Antes de seguir por essas maltraçadas, proponho que faça o seguinte exercício: imagine-se aos 33 anos, empregado, muito bem casado e com três filhos. Em dada hora da vida, você, que sabe tocar muito bem um instrumento, é convidado por dois caras muito bem apessoados para fazer um “frila” numa banda estrada afora. Como a grana é boa e os contratantes, honestos, você vai com prazer. Em uma noite de alegria furtiva você bebe demais e passa mal, chega até a desmaiar.

Quando acorda, está acorrentado num cativeiro, preso pelos pés e pelas mãos, numa solitária com apenas um faixo de luz; grita por socorro. Quando alguém entra você brada, perplexo: “sou um homem livre, me solte! Por que eu estou preso?”, mas mal termina de falar e leva algo em torno de 100 chibatadas. Ah, sim, esqueci de dizer: você é negro e mora nos Estados Unidos do século XIX, mais precisamente em 1841.

Tudo bem se você não conseguir realizar o exercício. Afinal, é muito difícil se imaginar numa situação na qual você é submetido a um tratamento tão selvagem e desumano, de negação da própria vida. Eu diria até que parece roteiro daqueles filmes que vão para o Oscar, não fosse, antes, uma história verdadeira escrita por Solomon Northup no livro 12 anos de escravidão.
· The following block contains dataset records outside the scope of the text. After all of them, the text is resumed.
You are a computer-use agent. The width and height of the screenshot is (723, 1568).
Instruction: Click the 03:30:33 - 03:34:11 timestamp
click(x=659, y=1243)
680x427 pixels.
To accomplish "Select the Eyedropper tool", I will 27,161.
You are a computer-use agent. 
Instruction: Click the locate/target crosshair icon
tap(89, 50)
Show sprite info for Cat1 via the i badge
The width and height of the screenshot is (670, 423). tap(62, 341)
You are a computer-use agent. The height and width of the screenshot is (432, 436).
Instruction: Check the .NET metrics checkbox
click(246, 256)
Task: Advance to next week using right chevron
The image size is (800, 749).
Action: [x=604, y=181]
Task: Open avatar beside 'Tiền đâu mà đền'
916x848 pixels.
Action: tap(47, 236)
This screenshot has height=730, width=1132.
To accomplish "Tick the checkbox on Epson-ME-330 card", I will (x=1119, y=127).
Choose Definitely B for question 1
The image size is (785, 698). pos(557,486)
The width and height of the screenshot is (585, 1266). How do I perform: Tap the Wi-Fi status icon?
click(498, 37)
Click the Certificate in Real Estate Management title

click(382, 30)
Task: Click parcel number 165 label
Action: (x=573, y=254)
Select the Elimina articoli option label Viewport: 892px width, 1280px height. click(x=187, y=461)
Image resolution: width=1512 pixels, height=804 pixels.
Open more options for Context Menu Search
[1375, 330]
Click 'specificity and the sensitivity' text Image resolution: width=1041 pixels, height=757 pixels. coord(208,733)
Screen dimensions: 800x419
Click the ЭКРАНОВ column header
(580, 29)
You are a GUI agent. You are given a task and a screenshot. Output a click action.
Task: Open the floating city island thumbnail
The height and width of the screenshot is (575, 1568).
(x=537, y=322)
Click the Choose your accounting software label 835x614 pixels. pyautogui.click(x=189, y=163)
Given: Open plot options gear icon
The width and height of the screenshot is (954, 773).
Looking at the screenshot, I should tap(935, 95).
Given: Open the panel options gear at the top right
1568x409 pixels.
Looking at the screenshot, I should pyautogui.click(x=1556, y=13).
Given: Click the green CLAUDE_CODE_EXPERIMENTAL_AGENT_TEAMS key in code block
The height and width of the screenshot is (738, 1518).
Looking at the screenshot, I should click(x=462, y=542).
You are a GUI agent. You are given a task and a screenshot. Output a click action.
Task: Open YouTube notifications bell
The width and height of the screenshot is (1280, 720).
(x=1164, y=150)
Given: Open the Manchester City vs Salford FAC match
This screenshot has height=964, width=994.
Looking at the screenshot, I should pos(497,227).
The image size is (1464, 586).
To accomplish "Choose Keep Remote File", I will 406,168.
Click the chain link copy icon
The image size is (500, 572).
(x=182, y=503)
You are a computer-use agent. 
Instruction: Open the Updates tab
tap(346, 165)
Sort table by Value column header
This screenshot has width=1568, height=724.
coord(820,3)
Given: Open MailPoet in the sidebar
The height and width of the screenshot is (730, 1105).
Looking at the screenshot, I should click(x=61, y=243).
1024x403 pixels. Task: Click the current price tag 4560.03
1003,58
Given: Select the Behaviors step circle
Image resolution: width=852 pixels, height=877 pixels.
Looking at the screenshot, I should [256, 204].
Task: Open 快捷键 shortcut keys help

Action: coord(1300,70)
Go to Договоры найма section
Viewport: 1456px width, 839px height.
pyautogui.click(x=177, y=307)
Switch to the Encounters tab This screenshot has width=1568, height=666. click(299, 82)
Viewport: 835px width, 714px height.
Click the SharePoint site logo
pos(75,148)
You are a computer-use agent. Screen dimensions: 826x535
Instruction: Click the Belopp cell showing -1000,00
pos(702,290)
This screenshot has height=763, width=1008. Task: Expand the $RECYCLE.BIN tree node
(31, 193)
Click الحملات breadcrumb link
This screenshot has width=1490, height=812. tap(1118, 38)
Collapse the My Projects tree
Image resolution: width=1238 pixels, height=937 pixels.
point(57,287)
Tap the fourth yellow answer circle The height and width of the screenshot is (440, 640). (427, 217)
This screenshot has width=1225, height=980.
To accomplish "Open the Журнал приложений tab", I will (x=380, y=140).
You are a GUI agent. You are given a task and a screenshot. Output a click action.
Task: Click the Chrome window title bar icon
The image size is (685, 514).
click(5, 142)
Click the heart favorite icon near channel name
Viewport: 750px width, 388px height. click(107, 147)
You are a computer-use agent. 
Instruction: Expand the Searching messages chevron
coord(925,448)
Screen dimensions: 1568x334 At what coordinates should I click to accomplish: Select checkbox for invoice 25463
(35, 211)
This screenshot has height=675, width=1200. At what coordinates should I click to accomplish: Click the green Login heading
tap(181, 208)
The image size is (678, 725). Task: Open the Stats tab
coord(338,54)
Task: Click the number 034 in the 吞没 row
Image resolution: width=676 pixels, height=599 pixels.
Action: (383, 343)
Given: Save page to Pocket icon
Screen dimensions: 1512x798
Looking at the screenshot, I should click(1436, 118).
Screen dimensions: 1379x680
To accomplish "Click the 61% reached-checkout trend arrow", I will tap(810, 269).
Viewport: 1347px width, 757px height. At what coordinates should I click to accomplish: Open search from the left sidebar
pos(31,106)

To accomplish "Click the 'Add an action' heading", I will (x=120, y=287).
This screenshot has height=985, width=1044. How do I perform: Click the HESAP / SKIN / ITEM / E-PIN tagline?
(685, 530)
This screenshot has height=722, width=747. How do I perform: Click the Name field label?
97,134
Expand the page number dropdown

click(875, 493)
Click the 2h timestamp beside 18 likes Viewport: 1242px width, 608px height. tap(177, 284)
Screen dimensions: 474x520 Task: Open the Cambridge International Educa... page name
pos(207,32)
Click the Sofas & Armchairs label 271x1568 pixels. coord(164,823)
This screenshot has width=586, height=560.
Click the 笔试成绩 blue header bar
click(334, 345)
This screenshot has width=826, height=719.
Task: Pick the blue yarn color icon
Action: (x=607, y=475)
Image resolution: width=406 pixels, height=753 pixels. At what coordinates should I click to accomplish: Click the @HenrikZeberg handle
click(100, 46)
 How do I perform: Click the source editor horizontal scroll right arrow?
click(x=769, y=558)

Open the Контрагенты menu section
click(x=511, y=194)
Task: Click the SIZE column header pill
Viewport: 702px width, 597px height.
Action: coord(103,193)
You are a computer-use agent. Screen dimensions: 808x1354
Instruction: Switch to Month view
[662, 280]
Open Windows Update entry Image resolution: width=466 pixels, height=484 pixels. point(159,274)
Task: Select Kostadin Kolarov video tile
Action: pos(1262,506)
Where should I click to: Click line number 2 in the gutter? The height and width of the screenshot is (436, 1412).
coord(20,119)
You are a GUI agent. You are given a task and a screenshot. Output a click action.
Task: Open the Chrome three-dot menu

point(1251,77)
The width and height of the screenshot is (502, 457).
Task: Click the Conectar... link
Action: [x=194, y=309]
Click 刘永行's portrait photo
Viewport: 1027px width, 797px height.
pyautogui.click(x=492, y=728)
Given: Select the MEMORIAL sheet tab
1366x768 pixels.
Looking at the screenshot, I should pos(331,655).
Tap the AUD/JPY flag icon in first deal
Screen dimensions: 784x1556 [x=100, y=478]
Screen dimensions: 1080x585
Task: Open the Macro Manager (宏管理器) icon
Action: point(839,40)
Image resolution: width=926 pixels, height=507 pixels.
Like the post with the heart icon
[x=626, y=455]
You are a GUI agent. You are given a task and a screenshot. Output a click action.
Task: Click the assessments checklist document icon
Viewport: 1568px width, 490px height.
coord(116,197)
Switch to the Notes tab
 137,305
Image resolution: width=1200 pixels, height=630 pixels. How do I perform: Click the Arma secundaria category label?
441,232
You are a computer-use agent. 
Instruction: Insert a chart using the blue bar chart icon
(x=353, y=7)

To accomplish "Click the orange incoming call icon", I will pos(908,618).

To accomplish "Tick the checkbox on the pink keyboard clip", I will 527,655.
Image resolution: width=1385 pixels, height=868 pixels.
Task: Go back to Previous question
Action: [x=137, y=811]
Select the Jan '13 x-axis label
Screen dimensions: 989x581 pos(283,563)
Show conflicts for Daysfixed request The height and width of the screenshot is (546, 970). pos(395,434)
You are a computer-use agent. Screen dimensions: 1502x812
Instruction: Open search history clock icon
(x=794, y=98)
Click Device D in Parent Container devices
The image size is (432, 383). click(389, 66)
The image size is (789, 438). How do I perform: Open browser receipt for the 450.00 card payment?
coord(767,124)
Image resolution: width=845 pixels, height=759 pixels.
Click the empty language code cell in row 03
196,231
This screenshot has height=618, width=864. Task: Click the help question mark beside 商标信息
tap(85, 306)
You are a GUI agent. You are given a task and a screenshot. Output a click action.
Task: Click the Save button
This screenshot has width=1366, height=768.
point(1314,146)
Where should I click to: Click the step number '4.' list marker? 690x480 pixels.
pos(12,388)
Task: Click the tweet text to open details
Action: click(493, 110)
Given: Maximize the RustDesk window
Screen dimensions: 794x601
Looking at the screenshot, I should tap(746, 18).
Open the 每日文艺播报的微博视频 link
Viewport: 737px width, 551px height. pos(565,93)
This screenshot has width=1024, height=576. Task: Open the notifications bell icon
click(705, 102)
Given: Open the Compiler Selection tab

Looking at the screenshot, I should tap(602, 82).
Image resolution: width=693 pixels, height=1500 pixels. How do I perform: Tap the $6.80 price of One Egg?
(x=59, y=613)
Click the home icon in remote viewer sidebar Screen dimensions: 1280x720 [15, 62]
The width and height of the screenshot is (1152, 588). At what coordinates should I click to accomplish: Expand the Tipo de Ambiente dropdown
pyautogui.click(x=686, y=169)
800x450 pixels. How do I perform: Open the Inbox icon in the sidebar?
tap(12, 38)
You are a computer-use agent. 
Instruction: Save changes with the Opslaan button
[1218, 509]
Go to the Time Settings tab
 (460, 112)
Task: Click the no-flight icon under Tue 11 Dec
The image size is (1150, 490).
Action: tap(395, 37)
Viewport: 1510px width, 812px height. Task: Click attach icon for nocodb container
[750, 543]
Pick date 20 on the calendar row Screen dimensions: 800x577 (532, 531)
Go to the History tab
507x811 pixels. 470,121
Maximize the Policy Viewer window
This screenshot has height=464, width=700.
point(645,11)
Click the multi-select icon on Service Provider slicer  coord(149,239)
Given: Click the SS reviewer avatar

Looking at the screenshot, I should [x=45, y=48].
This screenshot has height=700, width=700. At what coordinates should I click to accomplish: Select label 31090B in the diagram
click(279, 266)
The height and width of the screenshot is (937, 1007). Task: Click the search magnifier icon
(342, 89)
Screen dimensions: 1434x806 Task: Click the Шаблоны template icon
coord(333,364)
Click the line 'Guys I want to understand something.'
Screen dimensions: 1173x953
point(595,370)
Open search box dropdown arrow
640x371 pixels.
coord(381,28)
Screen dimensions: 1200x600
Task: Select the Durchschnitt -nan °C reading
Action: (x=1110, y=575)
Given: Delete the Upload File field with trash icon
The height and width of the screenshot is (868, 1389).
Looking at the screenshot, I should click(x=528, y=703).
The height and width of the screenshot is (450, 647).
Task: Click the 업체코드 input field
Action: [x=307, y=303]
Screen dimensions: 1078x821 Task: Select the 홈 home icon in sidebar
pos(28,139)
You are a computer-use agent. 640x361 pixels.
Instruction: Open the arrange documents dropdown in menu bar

Northup nasceu em 1808, em Nova Iorque, região Norte dos Estados Unidos e zona industrial do país que não praticava escravidão – é ali, inclusive, que o futuro presidente Abraham Lincoln vai militar pela abolição da mesma nos anos 1860, tendo que se utilizar das práticas mais criativas para convencer os congressistas do Sul a acatarem sua vontade.

Após cair na armadilha descrita no preâmbulo, Northup é vendido como escravo sob o nome de Platt e enviado rapidamente ao Sul, onde é submetido a trabalhos manuais forçados nas plantations da região, bem como a castigos diários por não ser habilidoso na técnica algodoeira.

O livro, (muito bem) escrito em primeira pessoa e publicado originalmente em 1853, apresenta todos os senhores de escravos aos quais o protagonista foi submetido. Eu não sabia, mas os fazendeiros costumavam emprestá-los uns aos outros, de modo que “Platt” teve mais de um senhor. Além disso, cada senhor empregava um feitor e demais funcionários que, brancos, também tinham o direito de subjugar aquelas “propriedades”, como são recorrentemente chamados ao longo da história.

Apesar de conter muitos personagens e diversos momentos de clímax, a narrativa de Northup é simples e fluída. É do tipo de livro que você lê rápido, não só pela primazia da escrita, mas pela curiosidade de saber o que irá acontecer; pela vontade de libertar o herói daquela masmorra que parece, a cada capítulo, prendê-lo mais e mais à lógica escravocrata, desumana e bestial dos capatazes do Sul.

É do tipo de leitura de ebulição, daquelas que desperta raiva, choro, compaixão e, se é que é possível, alguma esperança. Leia antes de ver o filme.